Nous avons finalement proposé à de jeunes organistes de donner chacun deux récitals, sur des instruments différents donc avec des programmes différents. Tous sont des talents déjà confirmés, issus ou pour certains encore au Conservatoire Supérieur de Musique de Paris, déjà grands prix ou lauréats de concours internationaux ou ayant effectués des résidences à l'étranger. Coralie Admejkane (qui a été en résidence à Sapporo, au Japon – la grande salle de concert renferme un orgue français), Marie Faucqueur, Paul Goussot, Samuel Liégeon, Virgile Monin, Thomas Ospital et Pierre Queval se partageront ces quatorze récitals sur les orgues du Vigan, de Bagnols-sur-Cèze, Roquemaure, Montréal-de-l'Aude, Sigean, Clermont-l'Hérault, Céret, Beaucaire, Nîmes, Saint-Hippolyte-du-Fort, Saint-Laurent-de-la-Salanque, Montagnac, Lunel et Aniane. Deux idées sous-tendent l'édition 2012 : Bach, dans cette région qui compte nombre de temples protestants, mais aussi et surtout l'improvisation, fil conducteur de plusieurs programmes. Hommage sera ainsi rendu à l'école française des organistes-improvisateurs, de Tournemire à Cochereau, en particulier à Montréal-de-l'Aude et à Sigean, instruments que Pierre Cochereau à fréquenté régulièrement, mais aussi à Céret. Lors de la première édition de ce cycle, les concerts avaient été enregistrés par Radio France. Cette année, comme l'année dernière, Radio France n'enregistre que les concerts donnés à Montpellier ! C'est bien dommage, car les enregistrer permettrait de constituer une collection patrimoniale.

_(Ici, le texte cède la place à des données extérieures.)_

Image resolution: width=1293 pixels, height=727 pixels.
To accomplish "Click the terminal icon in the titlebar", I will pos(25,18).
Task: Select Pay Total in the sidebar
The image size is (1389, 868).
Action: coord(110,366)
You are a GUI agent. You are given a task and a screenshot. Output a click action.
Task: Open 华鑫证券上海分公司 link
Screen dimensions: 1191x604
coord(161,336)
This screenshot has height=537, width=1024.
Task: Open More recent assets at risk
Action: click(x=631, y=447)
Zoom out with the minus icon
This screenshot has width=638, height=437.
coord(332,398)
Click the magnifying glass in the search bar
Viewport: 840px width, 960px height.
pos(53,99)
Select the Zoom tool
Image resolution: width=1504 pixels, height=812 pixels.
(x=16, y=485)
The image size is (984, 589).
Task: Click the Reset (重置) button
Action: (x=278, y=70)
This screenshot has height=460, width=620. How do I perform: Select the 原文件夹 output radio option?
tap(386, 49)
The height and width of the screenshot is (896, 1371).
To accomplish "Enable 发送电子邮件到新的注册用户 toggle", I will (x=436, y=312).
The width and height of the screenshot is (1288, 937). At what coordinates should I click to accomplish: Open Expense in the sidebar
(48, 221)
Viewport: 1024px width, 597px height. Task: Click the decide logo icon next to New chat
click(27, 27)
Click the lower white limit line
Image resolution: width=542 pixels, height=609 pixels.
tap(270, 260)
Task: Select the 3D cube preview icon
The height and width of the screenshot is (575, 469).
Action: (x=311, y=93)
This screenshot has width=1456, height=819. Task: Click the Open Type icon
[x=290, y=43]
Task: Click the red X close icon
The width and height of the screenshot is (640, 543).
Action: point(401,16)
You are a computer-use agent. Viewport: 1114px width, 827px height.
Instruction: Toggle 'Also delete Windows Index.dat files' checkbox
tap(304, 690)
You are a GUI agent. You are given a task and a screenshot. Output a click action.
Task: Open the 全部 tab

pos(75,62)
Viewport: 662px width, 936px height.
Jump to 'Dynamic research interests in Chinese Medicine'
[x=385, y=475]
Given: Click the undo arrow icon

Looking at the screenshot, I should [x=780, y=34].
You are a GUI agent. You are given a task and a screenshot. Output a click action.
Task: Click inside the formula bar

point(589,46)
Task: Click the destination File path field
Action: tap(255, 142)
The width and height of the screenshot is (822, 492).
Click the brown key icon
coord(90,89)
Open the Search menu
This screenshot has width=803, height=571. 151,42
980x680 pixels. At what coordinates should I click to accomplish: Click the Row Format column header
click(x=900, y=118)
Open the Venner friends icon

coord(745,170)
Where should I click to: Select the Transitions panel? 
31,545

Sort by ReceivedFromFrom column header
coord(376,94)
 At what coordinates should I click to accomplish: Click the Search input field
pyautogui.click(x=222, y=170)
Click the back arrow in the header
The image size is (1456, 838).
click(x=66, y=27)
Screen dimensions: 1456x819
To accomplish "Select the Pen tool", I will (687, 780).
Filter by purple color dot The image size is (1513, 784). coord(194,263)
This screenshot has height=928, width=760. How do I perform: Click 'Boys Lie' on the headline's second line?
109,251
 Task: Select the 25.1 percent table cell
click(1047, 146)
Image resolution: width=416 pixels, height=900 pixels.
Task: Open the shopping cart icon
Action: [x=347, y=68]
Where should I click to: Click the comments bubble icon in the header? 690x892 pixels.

Comment se porte aujourd'hui le concert d'orgue ?
Y. R. : Pas très bien ! Si les concerts d'orgue faisaient le plein à l'époque des récitals du Palais de Chaillot, jusque dans les année 60, la vie de l'orgue repose depuis sur le dévouement d'associations « d'amis de l'orgue » qui, faute de moyens, doivent faire avec, ou plutôt sans ! C'est devenu aujourd'hui très difficile : s'il faut toujours plus de moyens, c'est aussi qu'il n'est plus possible de « bricoler » – et les subventions municipales sont maigres voire nulles. Il est vrai que le monde de l'orgue est souvent resté fermé sur lui-même et que les curés ne sont pas toujours arrangeants pour que des concerts soient organisés, moins encore si les places sont payantes. Le drame, c'est qu'un artiste de même talent engagé pour un festival – un pianiste, un violoniste ou une chanteuse – aura un cachet « normal », voire important, selon sa notoriété – alors que l'organiste, dans la plupart des cas, repartira avec l'équivalent d'une quête…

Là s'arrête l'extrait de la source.